The looming threat of sequestration is presenting the American national security community with a dilemma. Outgoing Defense Secretary Leon Panetta has laid out what some of the consequences will be if Congress and the president cannot agree on a plan to rescind the automatic spending cuts that are set to go into effect next month: One of the two U.S. aircraft carrier groups deployed to the Persian Gulf region will be withdrawn; deployments to Latin America will be canceled; and the U.S. presence in Europe will be reduced. Panetta even warned that a diminished U.S. military presence overseas would, over time, run the risk of relegating the United States to second-class power status.
These arguments are primarily intended for domestic legislators, but they cannot help but have an impact on other governments as well.

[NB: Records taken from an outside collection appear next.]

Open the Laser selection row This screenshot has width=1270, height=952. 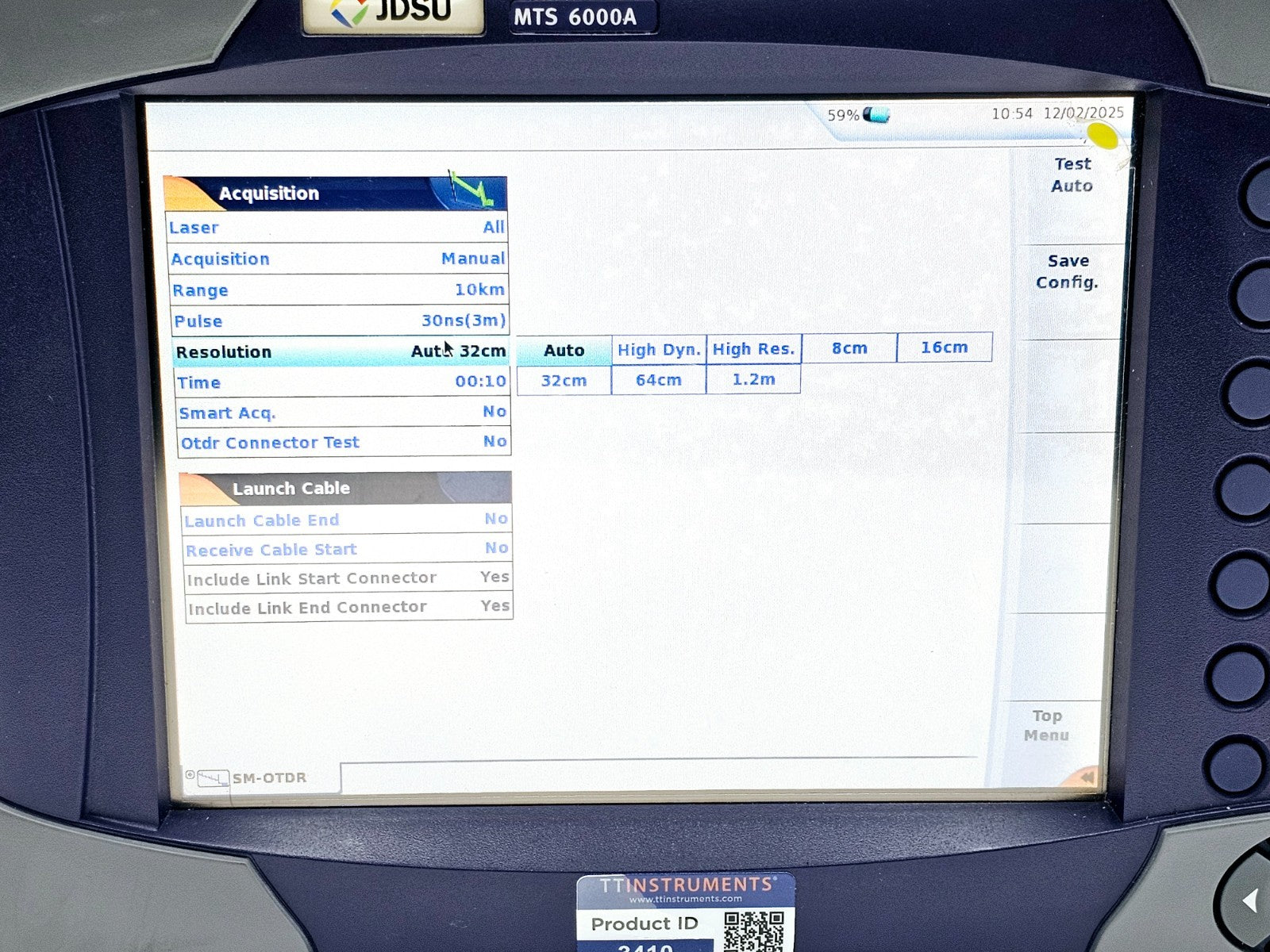(x=337, y=228)
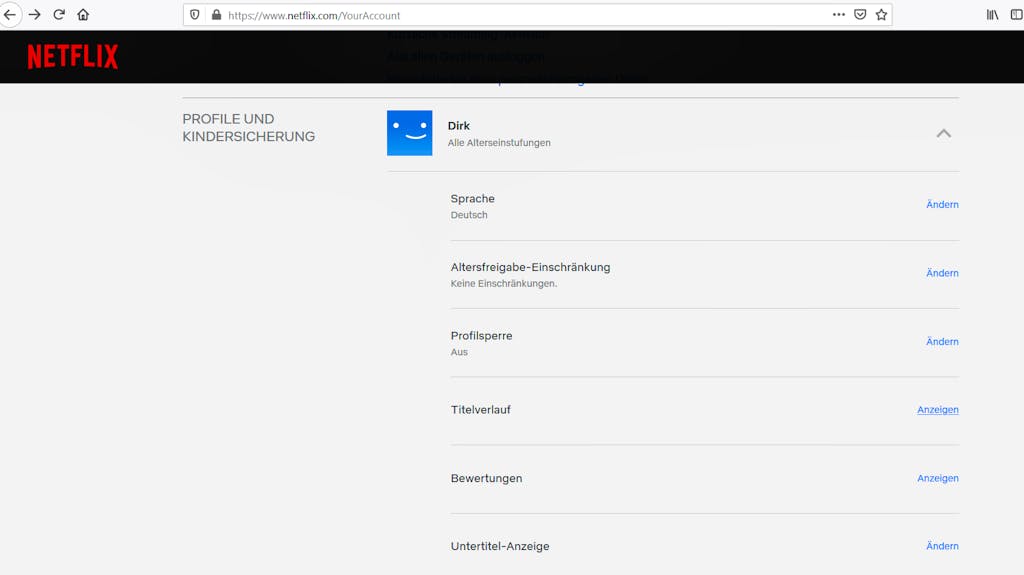Viewport: 1024px width, 575px height.
Task: Select the Dirk profile avatar
Action: click(x=409, y=133)
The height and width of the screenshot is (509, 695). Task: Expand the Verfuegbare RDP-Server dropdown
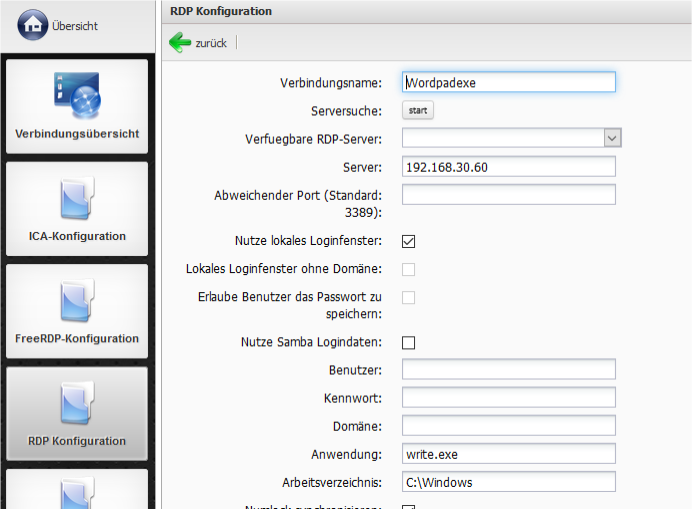tap(612, 138)

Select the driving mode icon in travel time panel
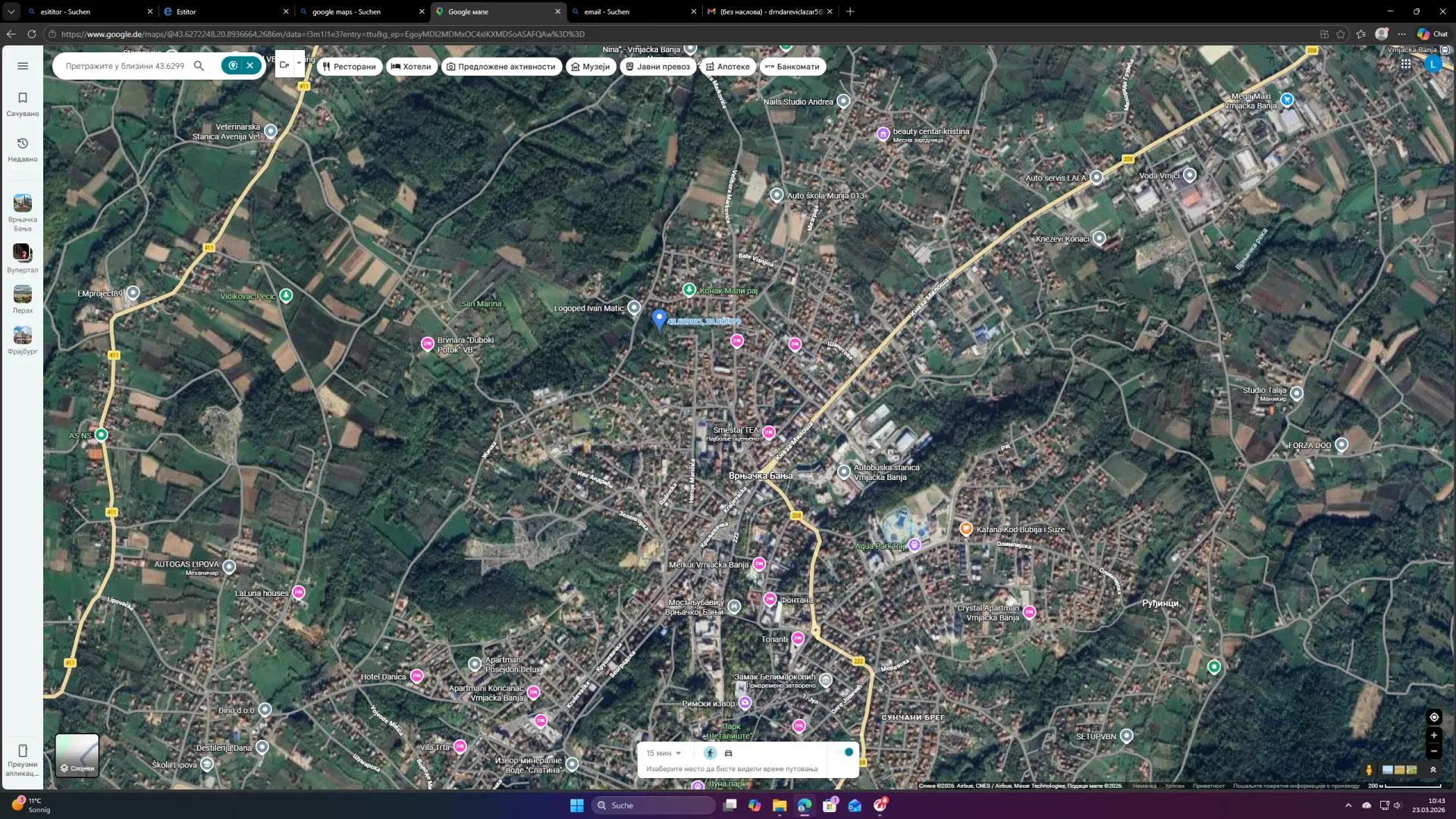point(728,752)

And how those governments choose to regard the possibility of American defense cuts could have serious implications for future U.S. grand strategy.
On one hand, Panetta, his immediate predecessor Robert Gates and other previous Pentagon bosses have consistently warned American partners that the post-Cold War defense status quo, in which the United States maintains a large defense infrastructure while allies are free to continue to cut down on their military spending to focus on domestic welfare, is not sustainable. In Gates’ valedictory address to NATO allies in summer 2011, he bluntly warned that the Western alliance would face a “dim, if not dismal” future if there were not more-equitable burden-sharing among its members. He noted that it was not feasible for European leaders to continue to expect “American taxpayers to assume the growing security burden left by reductions in European defense budgets.” The current mood in Congress seems to be the validation of Gates’ prophetic statements.